We had progressed through all the floor patients, and were in the ICU, having a fairly interminable discussion about one of our sicker patients. (I don’t understand physiology the way it’s handled in the ICU at all. I know theoretically what CVP and SVR and CO are (central venous pressure, a measure of intravascular volume, systemic vascular resistance, which affects blood pressure, and cardiac output, which could be low for a lot of reasons), but the medical and surgical ICU residents throw these words around, and derive logical arguments from them which I cannot follow at all. I need to find a book which teaches this the way it’s actually practiced.)

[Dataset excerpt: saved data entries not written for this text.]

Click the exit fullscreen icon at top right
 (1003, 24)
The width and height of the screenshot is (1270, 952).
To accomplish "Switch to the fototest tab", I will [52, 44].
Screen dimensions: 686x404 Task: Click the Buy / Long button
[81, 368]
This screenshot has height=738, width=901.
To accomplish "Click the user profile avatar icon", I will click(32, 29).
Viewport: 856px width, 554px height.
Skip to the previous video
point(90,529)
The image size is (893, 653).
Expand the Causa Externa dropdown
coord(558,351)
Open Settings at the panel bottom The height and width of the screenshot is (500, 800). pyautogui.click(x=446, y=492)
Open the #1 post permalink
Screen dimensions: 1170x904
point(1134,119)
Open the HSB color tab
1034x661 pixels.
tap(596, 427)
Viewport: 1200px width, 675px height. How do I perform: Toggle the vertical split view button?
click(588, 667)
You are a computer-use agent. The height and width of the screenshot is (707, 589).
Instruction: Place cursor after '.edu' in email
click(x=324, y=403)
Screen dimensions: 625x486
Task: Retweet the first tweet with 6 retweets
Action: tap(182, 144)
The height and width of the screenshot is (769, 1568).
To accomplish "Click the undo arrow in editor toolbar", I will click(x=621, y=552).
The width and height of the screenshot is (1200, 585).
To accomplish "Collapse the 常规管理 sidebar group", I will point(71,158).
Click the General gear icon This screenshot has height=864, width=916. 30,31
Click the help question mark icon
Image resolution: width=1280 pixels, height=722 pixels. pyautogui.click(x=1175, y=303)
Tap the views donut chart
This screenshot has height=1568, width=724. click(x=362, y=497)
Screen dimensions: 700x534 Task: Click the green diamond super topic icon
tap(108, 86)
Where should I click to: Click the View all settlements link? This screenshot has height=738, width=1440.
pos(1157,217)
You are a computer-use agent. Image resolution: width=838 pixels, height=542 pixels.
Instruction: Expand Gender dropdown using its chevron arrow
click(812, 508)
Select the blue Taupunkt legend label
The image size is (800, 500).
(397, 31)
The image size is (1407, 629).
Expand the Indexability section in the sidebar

A patient was wheeled into a nearby room, and the nurses started doing their preliminary assessment. As soon as they put the thermometer in his mouth, he started screaming at the top of his voice, and cursing out everyone in the vicinity in the foulest language. Somehow you don’t expect that from nursing home residents. I remarked, “If he does that just with a thermometer, imagine what he’d do if you touched his belly.” Meaning, since he seems to have nonspecific pain, or is just delirious, an abdominal exam would certainly appear positive.
Teach me not to say things like that. Half an hour later, I got paged. “We have a consult for your attending; he was just brought in from a nursing home, febrile, they think he either has cholecystitis, or urosepsis, or possibly ischemic bowel. He’s in room 23, and he. . .” I stopped the nurse. “You mean the guy who’s cursing at the top of his lungs?” She dropped out of her official report mode. “Yeah, that’s him; we just gave him some haldol, I don’t think it’s making much difference.”
I knew my senior was not going to believe this. I went to see him, and sure enough, as soon as I touched his belly, he started screaming. Not that he’d really ever stopped. The haldol wasn’t touching him at all. The nurse was just working on her records; she’d given up trying to talk to him at all. On the other hand, if I touched his hand, or his shoulder, he screamed too. Also if I didn’t touch him at all.
The attending was thrilled when we called him.
September 3, 2007 at 8:29 pm
Two things. One, get a hold of a copy of “The ICU Book” by Marino. It’s a readable textbook and it will help you out with the SVP and all that.
Two, for patients like that, try the B-52: five of haldol, two of versed. It will calm the foulest storm.
September 3, 2007 at 9:04 pm
Thanks for the title.
That’s what makes this patient amazing: by the time I came to consult on him, he’d already gotten two B52s, and was still rousing all the patients in the ICU with him – during visiting hours, no less!
September 5, 2007 at 10:41 am
Wow. Well, never be afraid of haldol. It is impossible in the ICU to give anybody too much of it if you’re using it for agitation. One of the nurses, on my fellow’s command, calmed a guy down in the ER by literally filling up syringes of haldol and stabbing them like knives into him when he was swinging at someone in the other direction. I think it took 15 or 20 before he collapsed and we intubated him.